Betapa saya menangis saat membaca postingan saya di blog ini mengenai keinginan saya utk mempunyai anak. Saya sedih, tak terbayangkan. Bulan depan, setahun pernikahan. Usia yang muda dan lumrah saja jika pasutri memutuskan utk menunda momongan. Tapi saya dan suami tak mau menunda. Ayo Tuhan, beri kami putra. Demikian mungkin saya tak bisa menahan rasa ingin saya yang hari demi hari semakin menggila.
Mereka di luar sana bilang, sudah tunggu saja nanti juga diberi. Atau ada juga yang berkata, ah kalian masih muda kan sekarang bisa dipuas puasin dulu pacarannya.
Ah, mereka tak tau.
Saya berburu dengan waktu.
Saya bermimpi, anak saya bisa paling tak mengenal dan merasakan ditimang simbahnya, buyutnya bahkan. Dan lewat satu. Bapak saya sudah pergi duluan. Simbah saya dari ibu masih sehat, sedang simbah dari bapak sudah lama perginya. Ah, Tuhan tak di pihakku; kataku satu hari.
Saya bermimpi, anak saya besar dan menjadi sarjana. Setinggi tingginya. Saya yang akan mendampingi tiap wisudanya.

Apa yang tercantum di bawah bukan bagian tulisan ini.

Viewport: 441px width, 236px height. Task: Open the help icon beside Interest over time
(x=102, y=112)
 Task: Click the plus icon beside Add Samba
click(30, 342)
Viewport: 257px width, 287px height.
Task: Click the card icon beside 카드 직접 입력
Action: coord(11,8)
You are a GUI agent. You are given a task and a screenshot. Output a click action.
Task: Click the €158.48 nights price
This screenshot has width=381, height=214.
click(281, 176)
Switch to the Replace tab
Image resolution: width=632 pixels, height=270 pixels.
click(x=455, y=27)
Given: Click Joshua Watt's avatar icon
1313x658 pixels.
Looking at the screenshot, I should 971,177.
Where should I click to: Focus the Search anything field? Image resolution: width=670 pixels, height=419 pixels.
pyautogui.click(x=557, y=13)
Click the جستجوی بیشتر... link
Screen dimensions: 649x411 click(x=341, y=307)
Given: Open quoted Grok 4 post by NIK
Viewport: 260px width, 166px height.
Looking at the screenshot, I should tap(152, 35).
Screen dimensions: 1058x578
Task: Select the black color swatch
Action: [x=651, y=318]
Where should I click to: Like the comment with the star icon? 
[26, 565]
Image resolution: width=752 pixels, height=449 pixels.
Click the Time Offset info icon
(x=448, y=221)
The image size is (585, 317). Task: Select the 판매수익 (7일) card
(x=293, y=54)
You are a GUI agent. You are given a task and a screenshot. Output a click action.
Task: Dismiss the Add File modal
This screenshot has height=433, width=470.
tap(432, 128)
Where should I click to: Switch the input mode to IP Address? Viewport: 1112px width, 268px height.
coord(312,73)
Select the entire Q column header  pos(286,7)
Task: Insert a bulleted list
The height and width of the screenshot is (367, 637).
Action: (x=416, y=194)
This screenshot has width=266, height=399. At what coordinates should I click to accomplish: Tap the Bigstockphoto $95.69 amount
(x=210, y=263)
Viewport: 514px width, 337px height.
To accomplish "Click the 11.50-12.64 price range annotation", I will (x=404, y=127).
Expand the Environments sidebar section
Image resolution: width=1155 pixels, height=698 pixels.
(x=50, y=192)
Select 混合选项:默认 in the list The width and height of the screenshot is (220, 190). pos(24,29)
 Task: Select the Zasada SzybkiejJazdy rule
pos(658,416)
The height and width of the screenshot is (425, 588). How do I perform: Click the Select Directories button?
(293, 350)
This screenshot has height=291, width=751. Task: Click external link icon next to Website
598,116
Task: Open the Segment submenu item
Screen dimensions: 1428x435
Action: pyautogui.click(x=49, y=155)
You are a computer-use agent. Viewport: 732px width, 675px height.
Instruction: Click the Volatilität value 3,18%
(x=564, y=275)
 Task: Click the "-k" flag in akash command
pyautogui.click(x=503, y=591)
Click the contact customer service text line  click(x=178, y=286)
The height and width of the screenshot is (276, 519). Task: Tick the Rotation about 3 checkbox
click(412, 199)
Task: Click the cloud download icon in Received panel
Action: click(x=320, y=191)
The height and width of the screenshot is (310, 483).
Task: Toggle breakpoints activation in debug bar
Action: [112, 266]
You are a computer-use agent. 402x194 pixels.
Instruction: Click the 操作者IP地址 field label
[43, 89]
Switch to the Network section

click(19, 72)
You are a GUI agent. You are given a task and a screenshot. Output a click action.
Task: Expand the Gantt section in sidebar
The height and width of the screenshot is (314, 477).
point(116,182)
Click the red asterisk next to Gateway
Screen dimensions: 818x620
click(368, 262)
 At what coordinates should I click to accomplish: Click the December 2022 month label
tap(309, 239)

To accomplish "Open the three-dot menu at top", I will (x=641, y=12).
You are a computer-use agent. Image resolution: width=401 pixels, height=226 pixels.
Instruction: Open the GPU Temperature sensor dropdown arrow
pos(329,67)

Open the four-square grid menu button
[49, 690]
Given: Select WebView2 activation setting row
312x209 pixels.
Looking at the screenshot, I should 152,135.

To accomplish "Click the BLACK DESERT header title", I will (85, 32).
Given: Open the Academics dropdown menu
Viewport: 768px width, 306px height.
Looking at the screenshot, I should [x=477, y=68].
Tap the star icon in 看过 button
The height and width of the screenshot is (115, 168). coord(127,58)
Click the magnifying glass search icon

--Dalam hal ini, saya bersalah pada ibu saya. Dulu saya tak ingin wisuda, karna buang2 waktu dan tenaga. Ibu saya memaksa saya melihat saya memakai toga. Oke, saya tunaikan janji saya. Saya bertoga, diwisuda. Ibu saya melihat semuanya. Selesai itu, saya lempar berkas2 wisuda dan surat kelulusan dan saya berkata, itu yg mama mau. Saya menyesal. Saya tau kemudian hari, ia kecewa dan sedih. Saya kicep. Saya menyesal. Air mata tak akan bisa mewakili maaf dan penyesalan saya. Saya minta maaf. Sungguh. Ngapunten dalem. --
Setelah wisuda, ingin saya menyaksikan hari indahnya. Dimintai restu utk memberkati pernikahannya.
Ah jauh sudah imajinasi ini melayang terbang tak karuan.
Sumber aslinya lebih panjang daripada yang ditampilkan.